Tuesday, February 13, 2007

the office boys

us working people spend an average of 8 hours a day at work. that comes up to 40 hours a week. 160 hours a month. 1,920 hours a year. basically that's a whole lotta time. nearly a third of our life. i guess it makes sense that most people try and be friendly during work 'coz talking shop for a third of our life would be so tiresome.

in the last 2 years my office has seen many young men going in and out of the company. since the departure of both my closest colleagues last june, i haven't really had any female colleagues that i could bond with. instead i wound up getting pretty friendly with my guy (now ex) colleague and the new accountant. there's absolutely nothing there. it's just that we get along platonically.

and lately there has been even more office boys to chat with...

a new temporary replacement for my guy (now ex) colleague came in the form of a 21 year old shy guy. initially he was so shy that he would be sitting quietly while the rest of us were laughing away at our lunch table. i tried to be friendly and ask him some questions but he would give short quiet answers or go red in the face. recently he's been getting more comfy. so comfy such that he's been initiating non-work related IM conversations on the office IM. and he told me that he talked bout me to his friend, telling his friend that there was a 'funky lady in his office'. he keeps 'quizzing' me bout myself that it's almost like he's on a "know jo" mission. yes, apparently i must be a source of fascination for the young ones.

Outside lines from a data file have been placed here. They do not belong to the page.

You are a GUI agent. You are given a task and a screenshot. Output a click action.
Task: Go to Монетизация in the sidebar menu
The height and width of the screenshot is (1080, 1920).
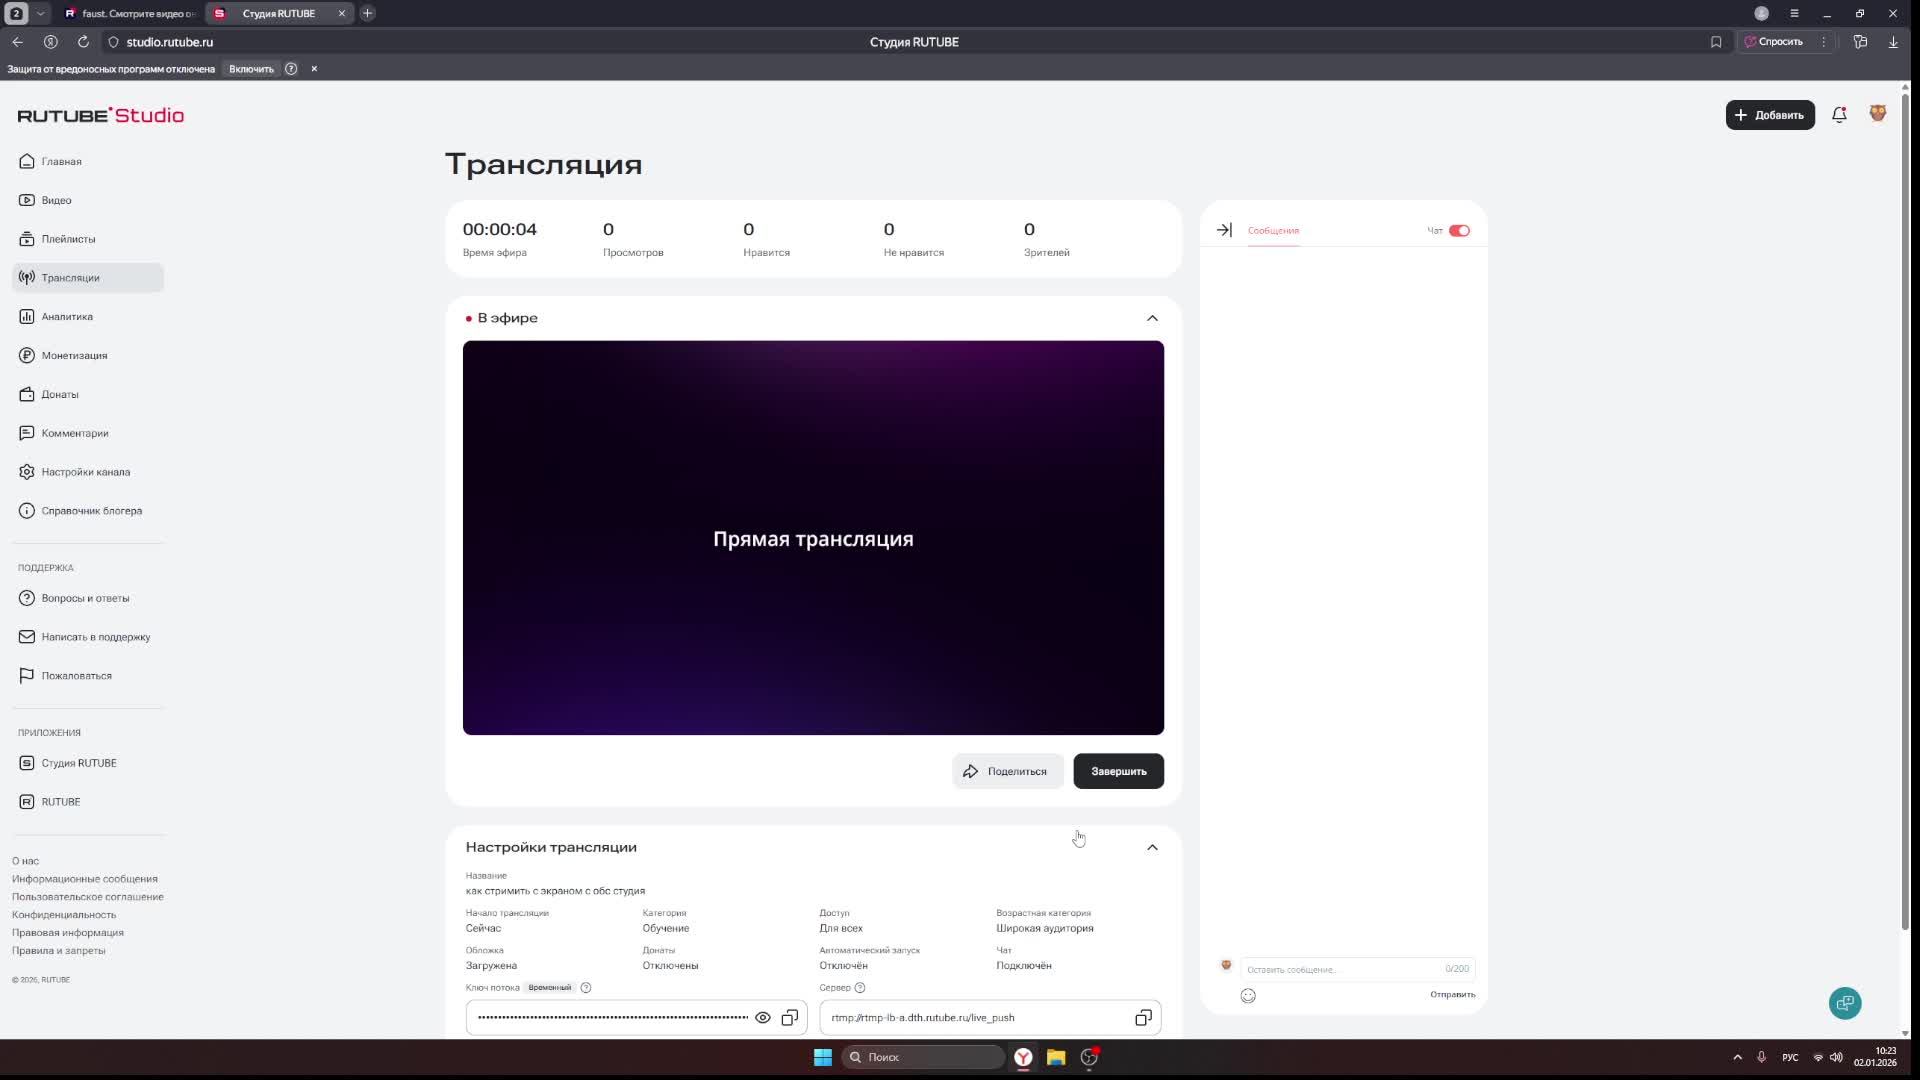(x=74, y=356)
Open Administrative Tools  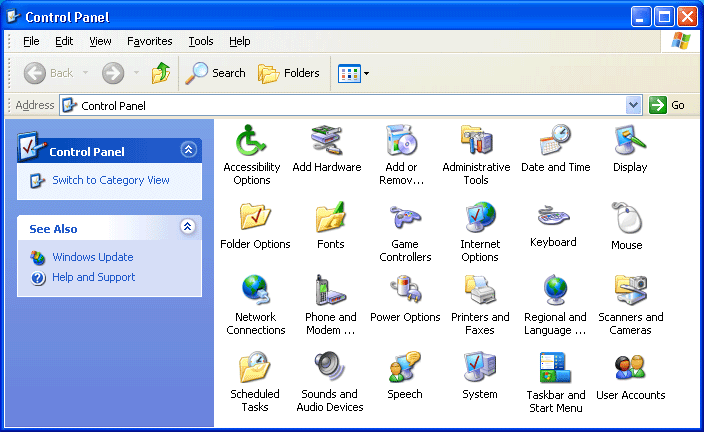pyautogui.click(x=476, y=141)
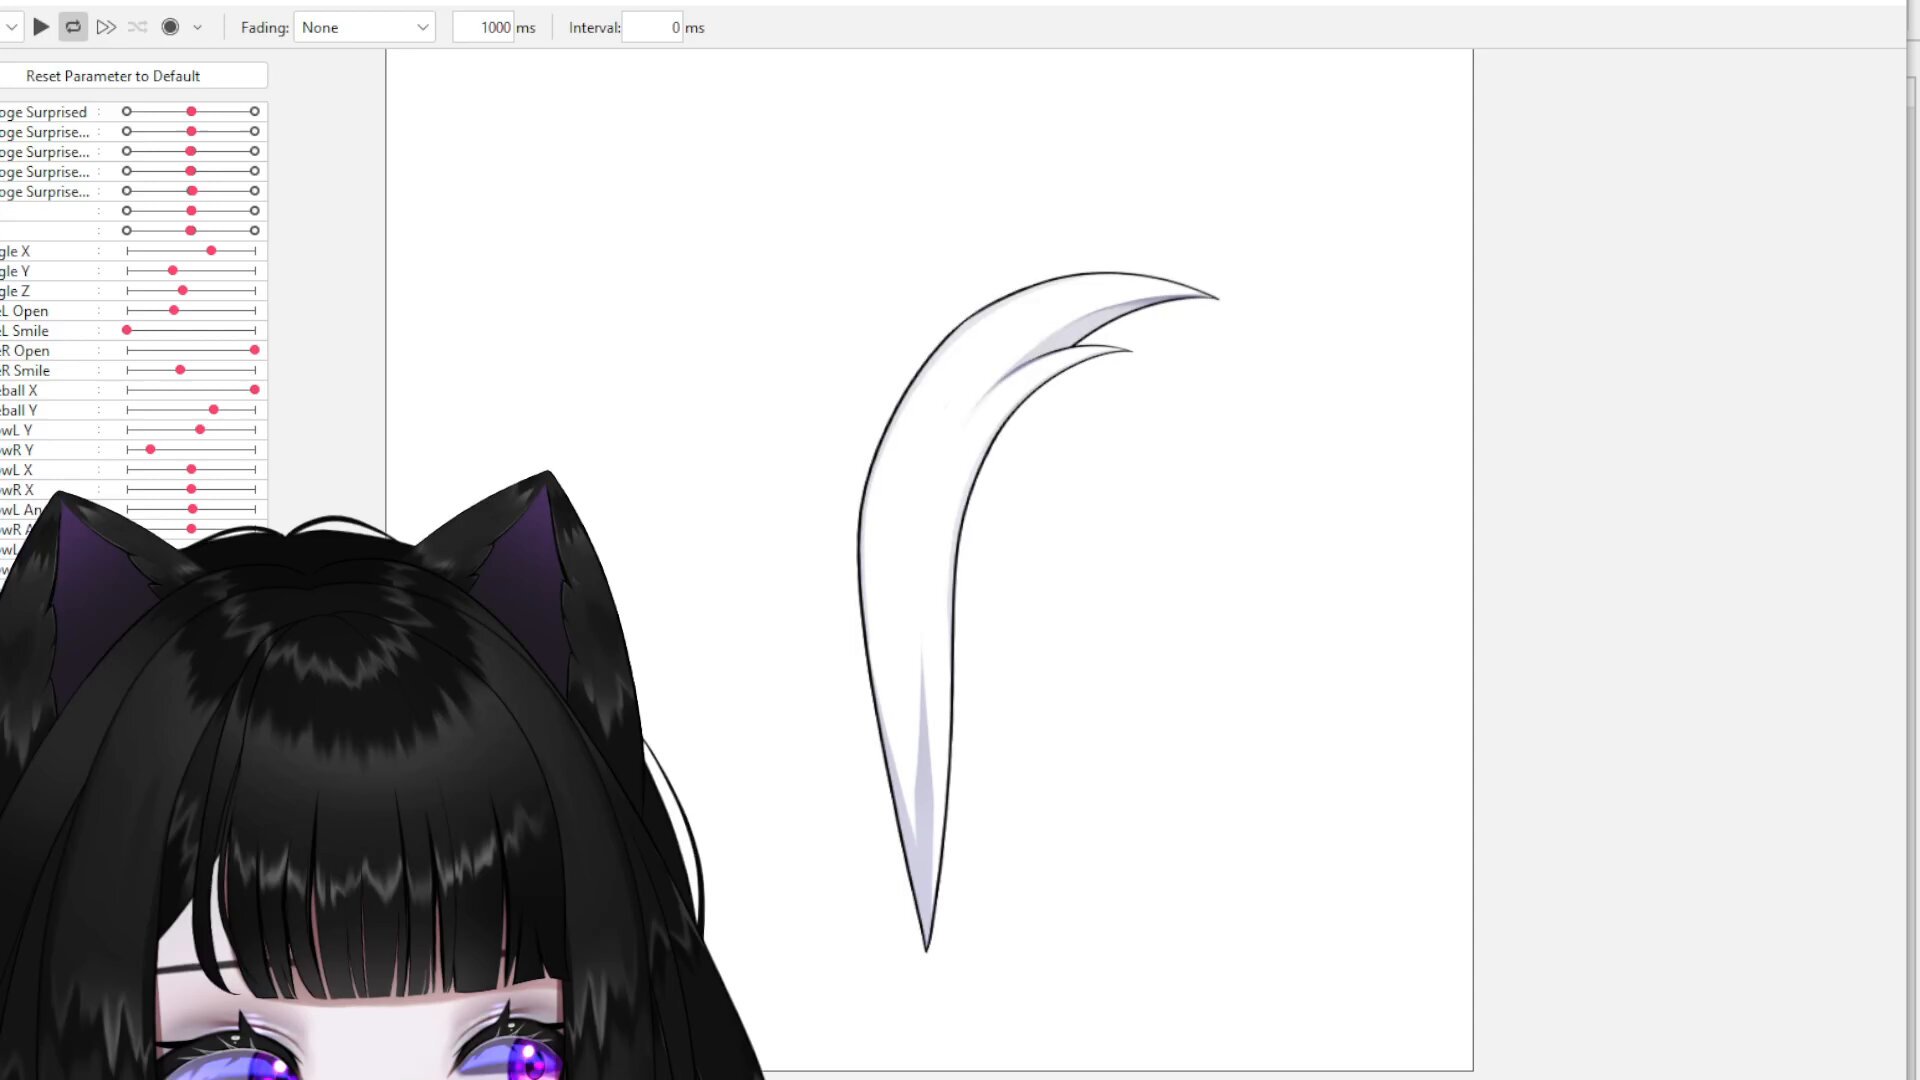
Task: Click the play-all fast-forward icon
Action: pos(106,27)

then there's the young IT guy who i've been getting pretty friendly with lately. he was always nice to talk to but we never seemed to have any real connection until one day when an extended conversation on lilo and stitch had me nicknaming him stitch. and after my surgery, he gave me the same nickname 'coz i had stitches. once again there's absolutely nothing there. he's got a girlfriend and i'm not interested. he's just got a great sense of humour which makes him really fun to talk to.

so yesterday i was over at stitch's workspace sharing some food (i was sharing all around the office) and we were having a lil chat bout working out. when suddenly the guy in front of him (a cute guy possibly younger than me) asked me if i was into triathlons. i was kinda taken aback. i think partly 'coz i've only talked to that guy perhaps once, the time when i noticed his italian football team jacket and we chatted bout our mutual support for the italian team. and partly 'coz it's not exactly a common occurence for someone to ask if someone else is into triathlons. so i shared with him my interest. while he's not into triathlons, he was once in the navy and hence (in my conclusion) pretty athletic. my boss man chose to come by at that precise moment and ask me bout the time when i took rollerblading lessons. that further shocked the navy colleague. and he started quizzing me on what other sport related activities i've tried. he asked if i was interested in diving (i mean he was a diver in the navy) and while i've tried it before, i'm not exceptionally interested, but i'm definitely open to it again. i guess he was toying with the idea of getting a few people together to go diving. he kept saying how he hasn't worked out in a while so i thought it polite to ask him what did he do in his free time. he said that he partied. stitch immediately chimed in that i partied as well. the navy colleague seemed surprised and said that perhaps one day he'd ask me along. i just had the feeling that our conversation left him utterly surprised. i wonder if we'll have more conversations 'coz he seems pretty nice... and he's a cutie too.

i'm definitely a people person and i love getting to know people. all these lil conversations in the office just help make the work day a whole lot more fun and go by a lot faster.